Pitch: Rule<T: Collection> — A Composable Pattern Recognizer for any Collection
Introduction
I would like to pitch a new standard library type, Rule<T: Collection>, a universal, composable pattern recognizer for any Swift Collection.
A Rule answers one question: "Does this pattern match here, and if so, how much input does it consume?" Everything else — repetition, alternatives, lookahead, capturing — is built by composing rules together using a small set of orthogonal primitives.
Because Rule is generic over Collection, the same combinators work on String, String.UTF8View, [Character], [UInt8], or any other collection type. You define domain-specific matchers for your element type; the library provides the composition.
This pitch covers:
- The generic core:
Rule<T>, matchers, combinators, quantifiers, lookahead, and captures. - Standard matchers for common collection types (e.g.
String,[UInt8]). - The
RuleLibrarytype for recursive and late-bound grammars.
Motivation
Swift's Regex and RegexBuilder (SE-0350, SE-0351) brought powerful string matching to the language. But regular expressions were designed in an era of simple byte streams and ASCII text. Swift's world is broader than that.
1. They only work on some strings — and not with all characters
Regex operates on String, but Swift has many ways to look at text: String.UTF8View, String.UnicodeScalarView, [Character], raw [UInt8] buffers. A compiler working on UTF-8 bytes cannot use Regex. A text processor working on [Character] — where every grapheme cluster, every emoji, every combined character like à is a single element — cannot use Regex either.
This matters because Swift deliberately distinguishes these views. Regex only supports one of them.
2. They cannot express recursive structures
Matching nested parentheses, balanced brackets, or any recursive grammar is outside the regex formalism. This is not a limitation that can be fixed with more features — it is a fundamental boundary of regular languages. Anyone who needs to parse structured data must leave Regex behind entirely and build a separate parser.

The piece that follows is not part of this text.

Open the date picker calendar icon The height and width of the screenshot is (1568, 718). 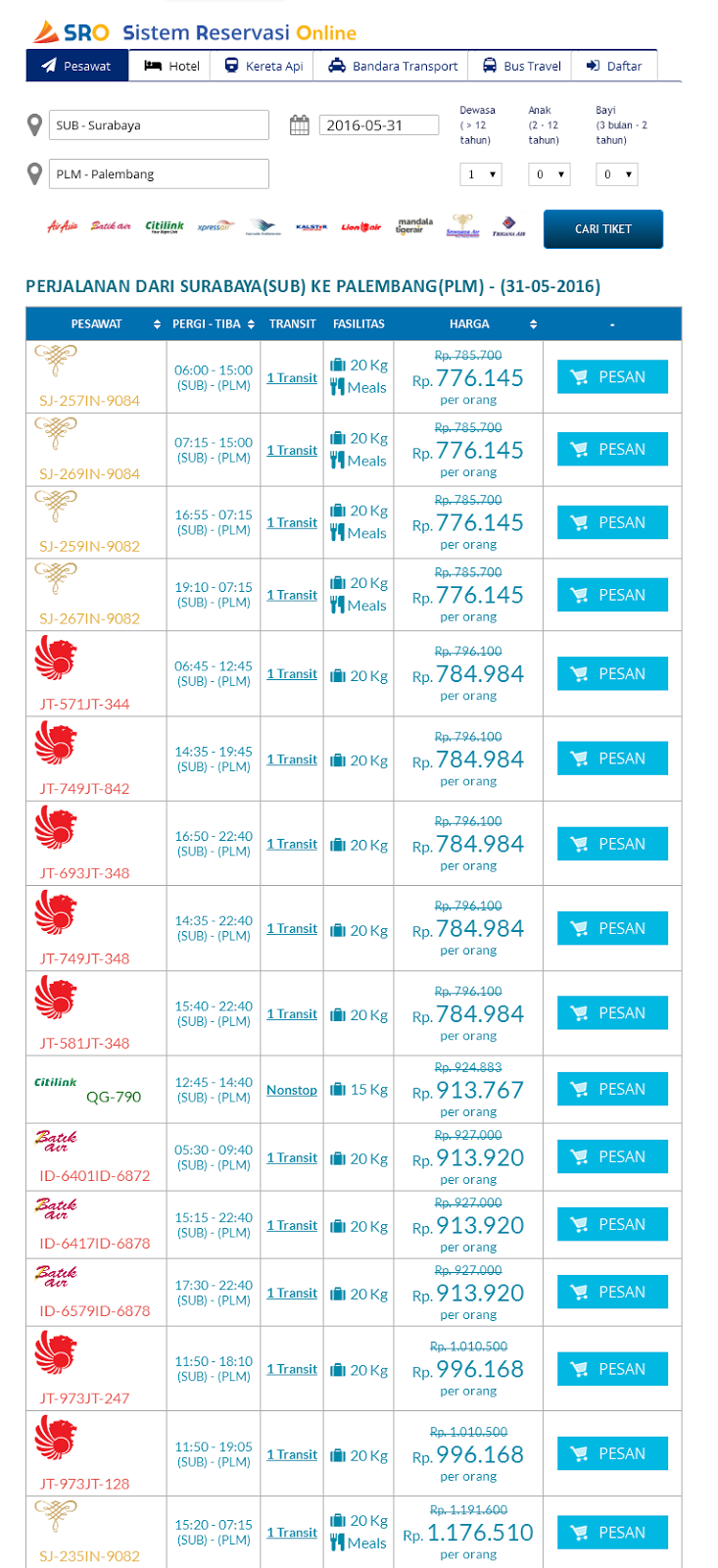pos(300,125)
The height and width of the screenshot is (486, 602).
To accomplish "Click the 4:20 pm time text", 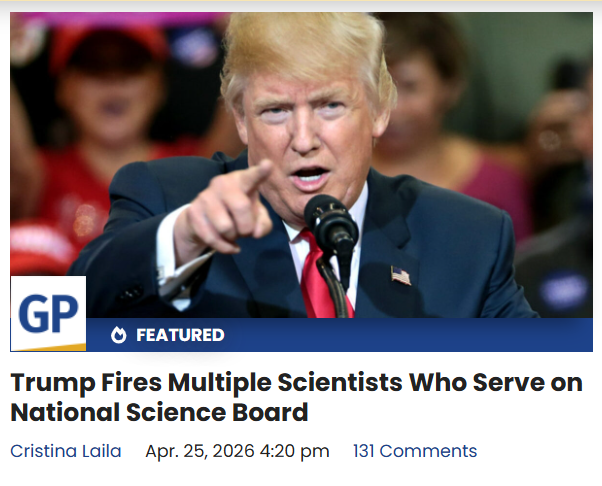I will (296, 451).
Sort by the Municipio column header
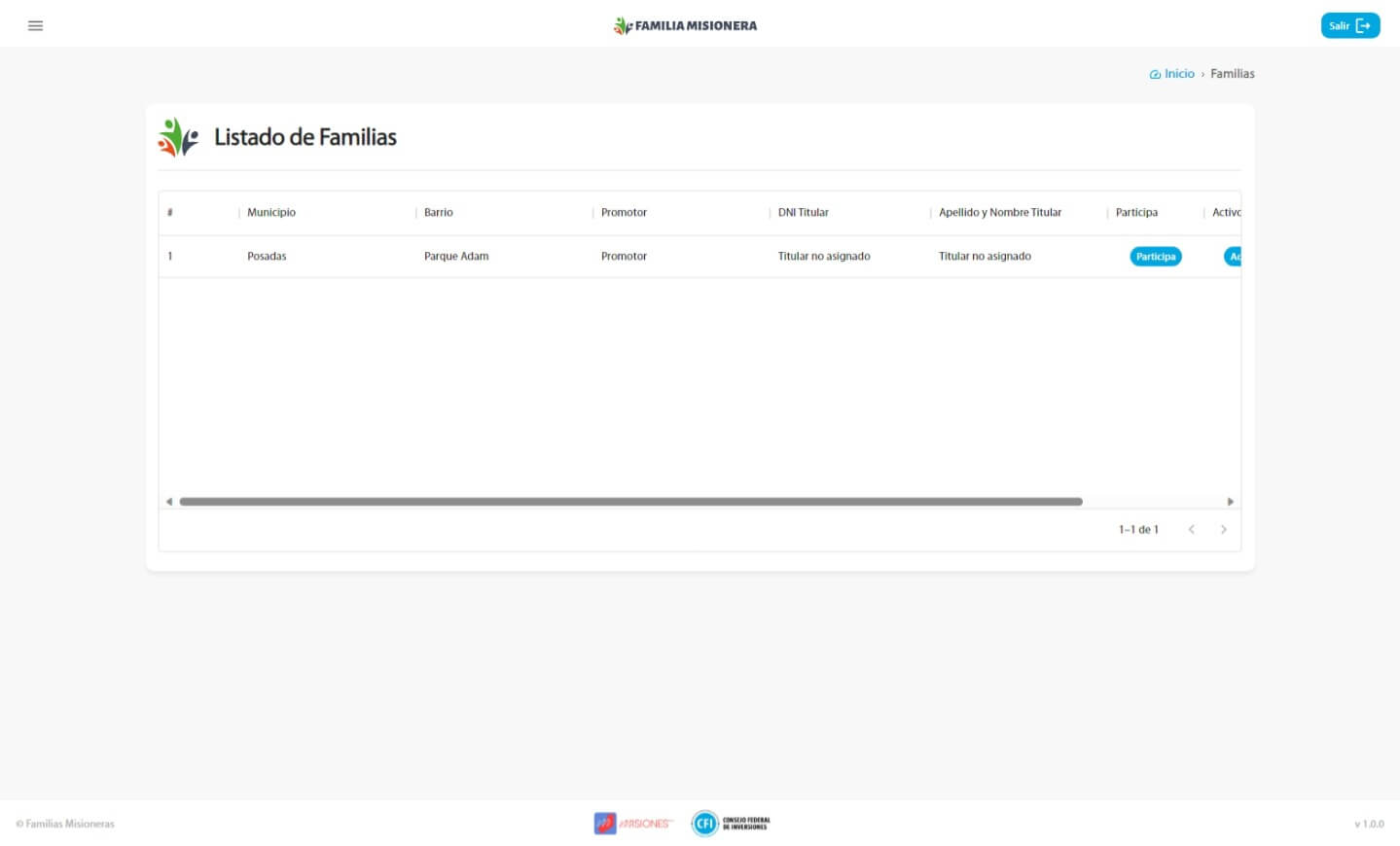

3. Extending them requires framework changes
If RegexBuilder does not have the combinator you need, you wait for a future proposal. You cannot plug in your own matching logic. With a closure-based design, any developer can write a Rule { sequence, range in ... } and it composes with every other rule immediately — no framework changes, no proposals, no waiting.
4. The mental model changes between domains
String matching uses Regex. Byte matching uses manual loops. Token matching uses switch statements. The underlying composition primitives are always the same — sequence, choice, repetition, lookahead — but every domain reinvents them from scratch.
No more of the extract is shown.